The most dramatic structures were windmills, which were usually placed up on hills, but which would have towered over everything else even if they had been on the same level.
I loved the curve of the roof on this house.
And I also loved the dramatic slope of this chapel roof.
Moss grew thickly on almost all of the roofs. Apple trees were casting their apples to the ground, big palely glowing globes shining against the dark leaves. And mushrooms popped up here and there, like these tiny white ones, or a big red capped, white stemmed one I saw later (sadly, after my camera battery had died).
Now I'm back in St. Petersburg, with one week to go. On Friday, one archive was closed, and I had no documents waiting at the other one I sometimes go to. I could have gone to the library, but since it was beautiful and cold out, I decided to do something different. And so, I went here.
That's the Hermitage, seen from under the arch of the Glavnyi Shtab building across the square.
I had a realization--the last time I actually went into the Hermitage was in June 1998, when a friend (hey, RH) came to visit me. It seemed time to rectify that situation.
The thing about the Hermitage is that the museum itself nearly overshadows the art contained within it. The museum is located in a series of buildings. There's the Winter Palace of the tsars itself, which is mostly left as state rooms still in all their imperial opulence and glory. One of them, though, had a special exhibit that was enough to overshadow all that imperial opulence--gems of the Mughal empire. You have never seen so many emeralds and pearls in one place.
But then, even a fair bit of the part that was built to be a museum is intensely ornamented. Like, uh, this.

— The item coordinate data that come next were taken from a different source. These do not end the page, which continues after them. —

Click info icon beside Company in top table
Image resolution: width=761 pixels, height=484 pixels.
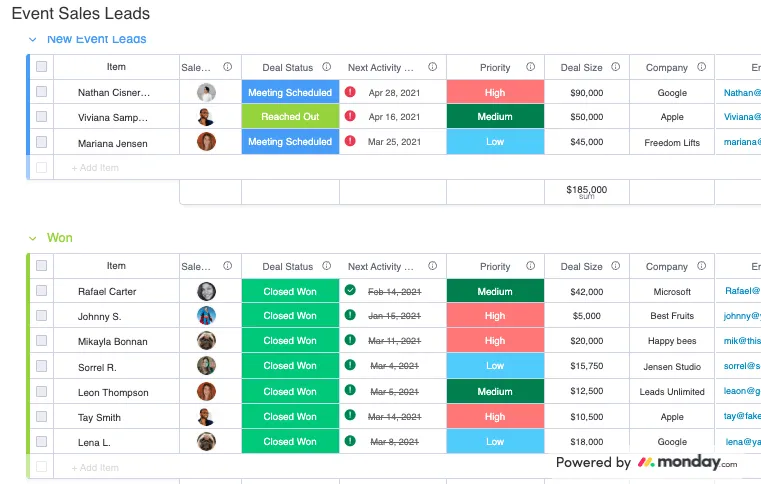click(x=701, y=67)
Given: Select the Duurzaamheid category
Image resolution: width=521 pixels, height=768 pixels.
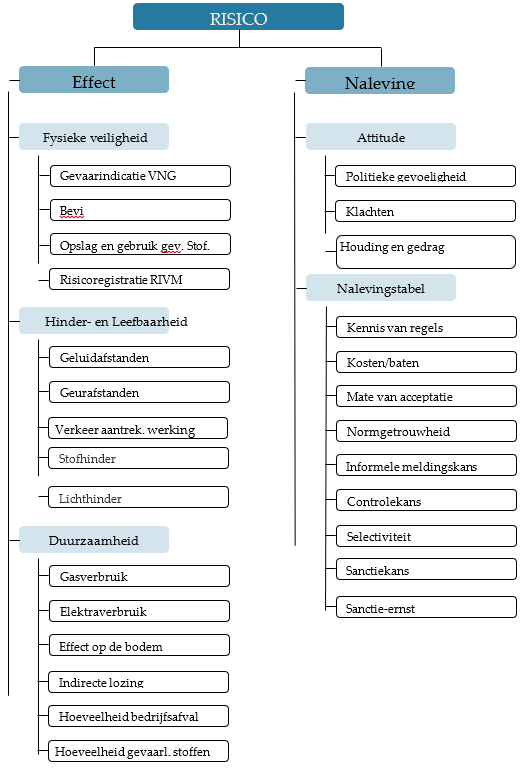Looking at the screenshot, I should coord(94,540).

Or this "loggia," which is so fancy that they don't even bother to put art in to compete with it. The only rooms that are plain are those on the third floor that contain the late 19th early 20th century French art (i.e., room after room of Matisse, Monet, Renoir, Picasso, just about all from the collections of two men, Morozov and Shchukin [huh, interesting]) and a strange set of rooms off a passageway on the second floor. They're not marked on the map of the museum. There are no signs pointing you to them. But they, too, contain late 19th and early 20th century mostly French art, in this case art "removed from Germany after the war." Or, "hidden treasures revealed."
The other thing about being in the Hermitage is that even in the plain rooms, the windows can be distracting, because the site of the museum is so amazing.
Look out one side, and you gaze over the giant palace square, with the curve of the General Staff building, and the monument to victory over Napoleon.
Look out the other, and you see the Neva river, and the spire of the Peter Paul fortress.
Even better, stay there long enough and enjoy the brilliant colors of sunset behind the Kazan' cathedral as you walk home.